→ **Dataset records**
########################################

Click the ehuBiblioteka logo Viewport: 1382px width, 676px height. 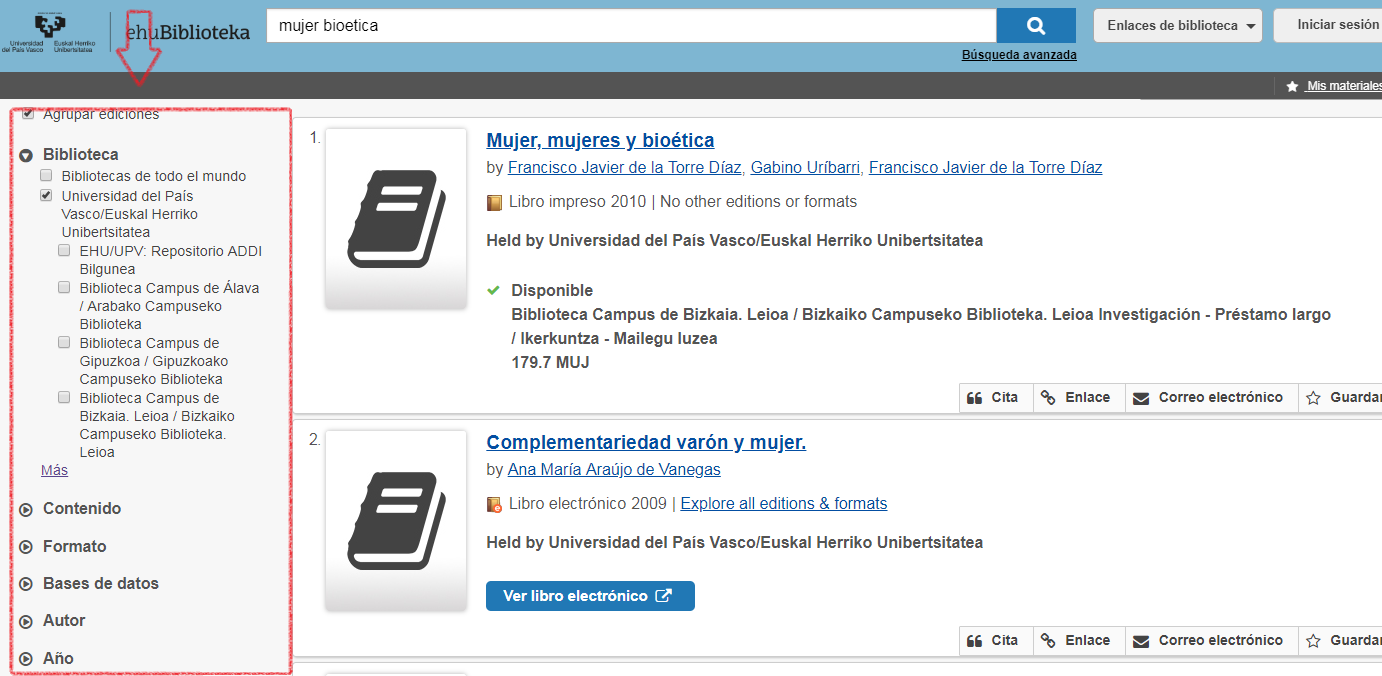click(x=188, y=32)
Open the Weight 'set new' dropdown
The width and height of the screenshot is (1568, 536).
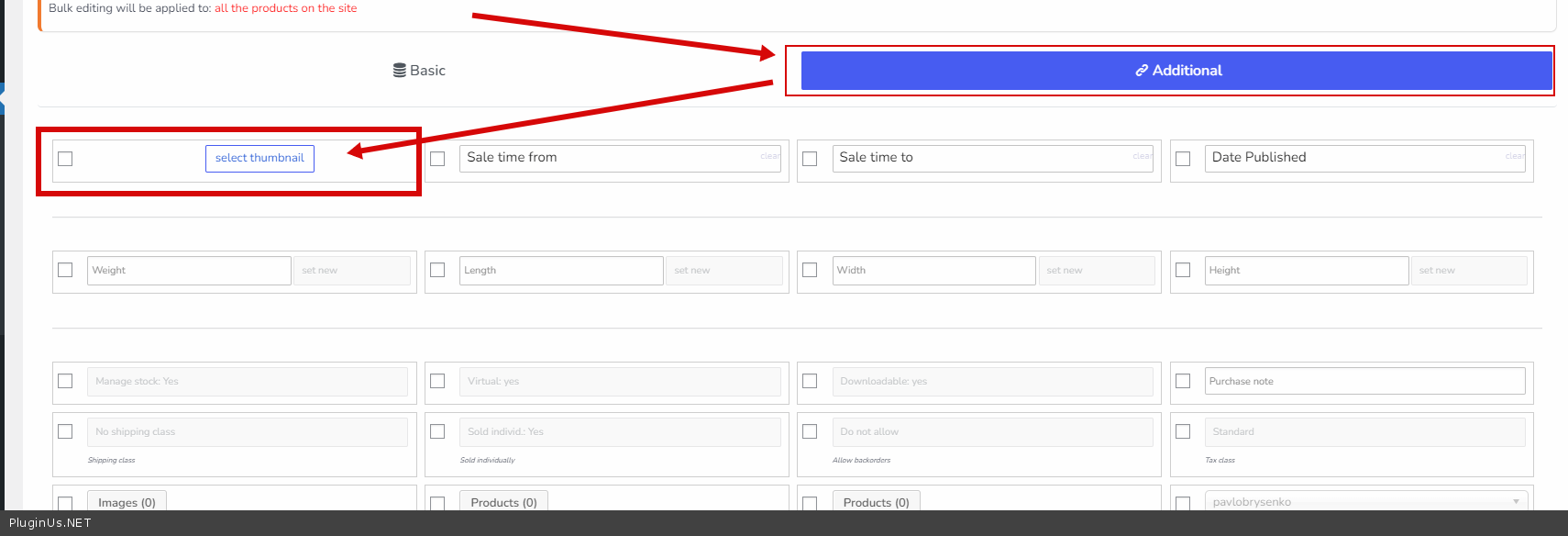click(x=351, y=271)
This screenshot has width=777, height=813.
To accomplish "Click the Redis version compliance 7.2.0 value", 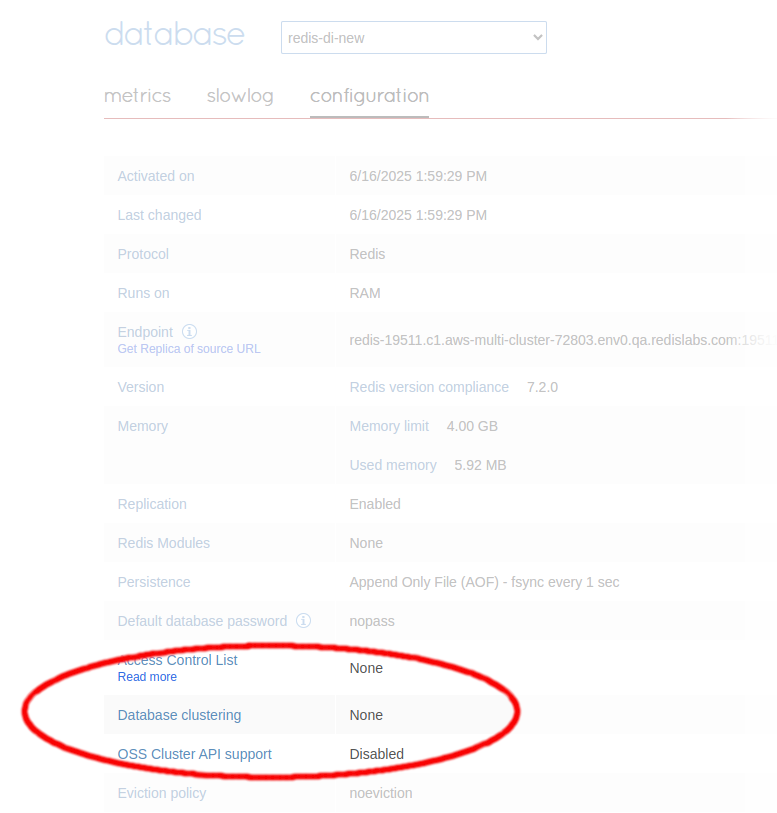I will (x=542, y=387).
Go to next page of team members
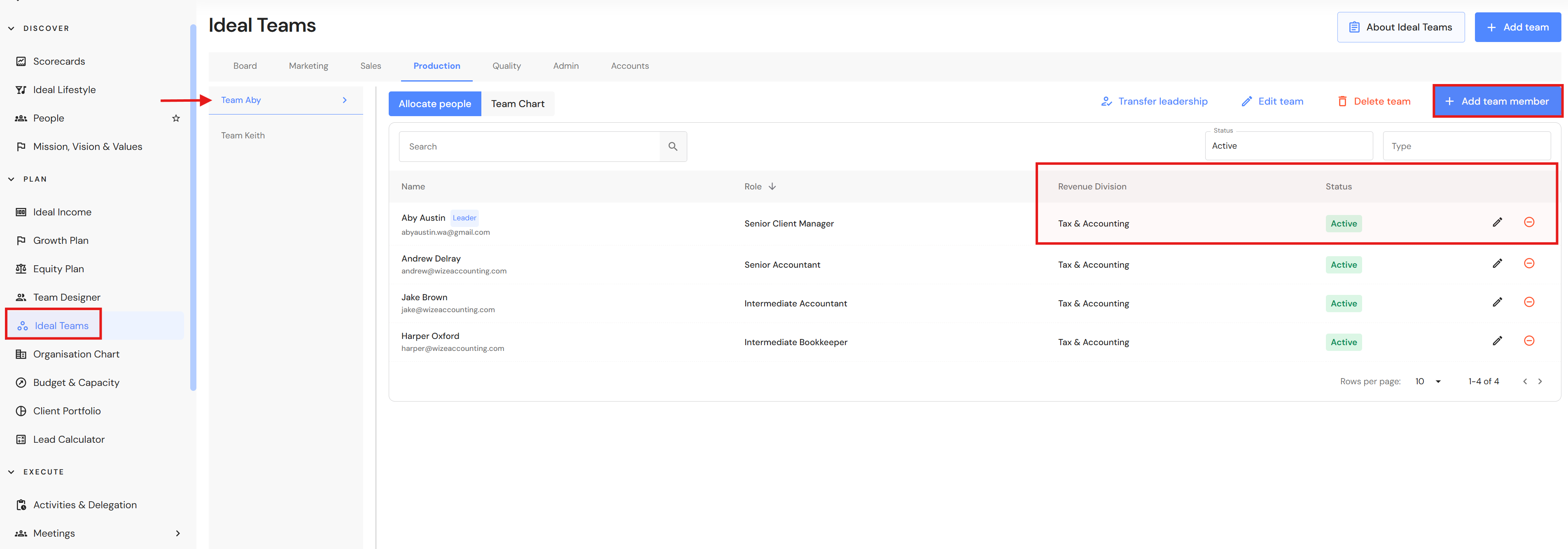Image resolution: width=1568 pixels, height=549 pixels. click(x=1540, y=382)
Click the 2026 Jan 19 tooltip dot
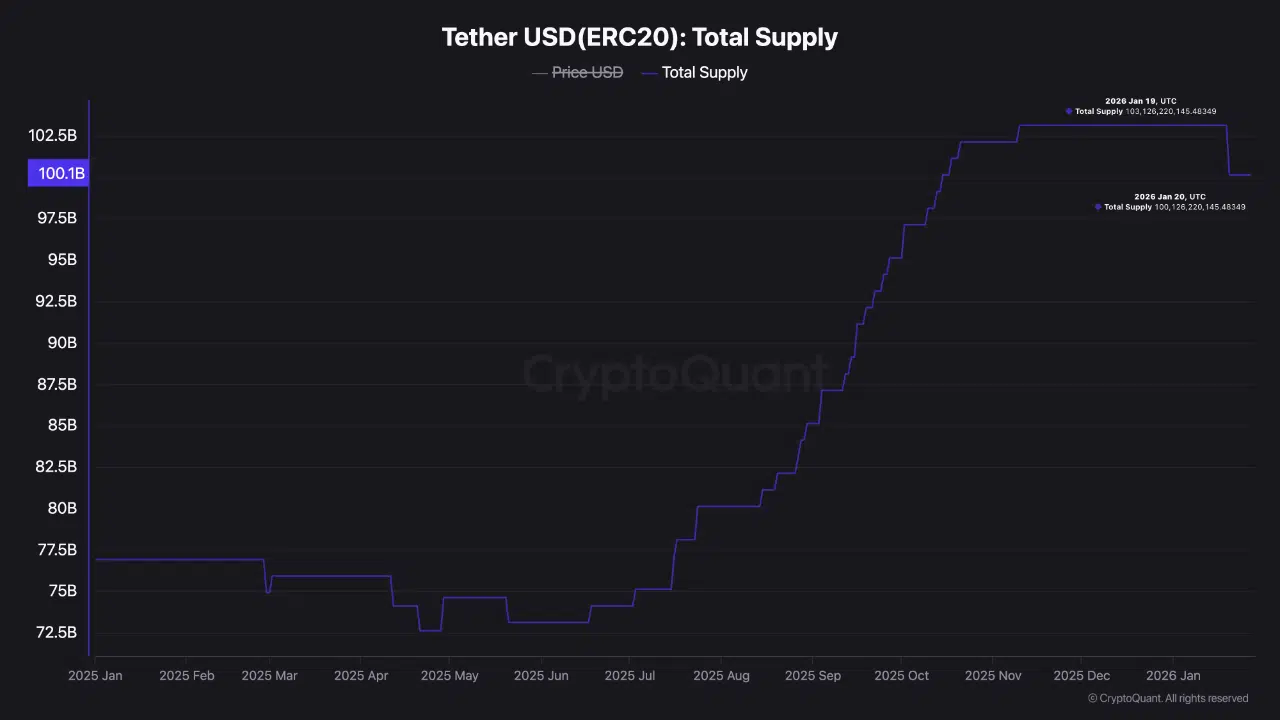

########################################

→ **Task to complete**
Can you reproduce the records above word for word, starting at the line that contains "Go to next page of team members" and ending at the last of the records, with the pictures left out?

→ **Answer in full**
Go to next page of team members
Image resolution: width=1568 pixels, height=549 pixels. click(x=1540, y=382)
Click the 2026 Jan 19 tooltip dot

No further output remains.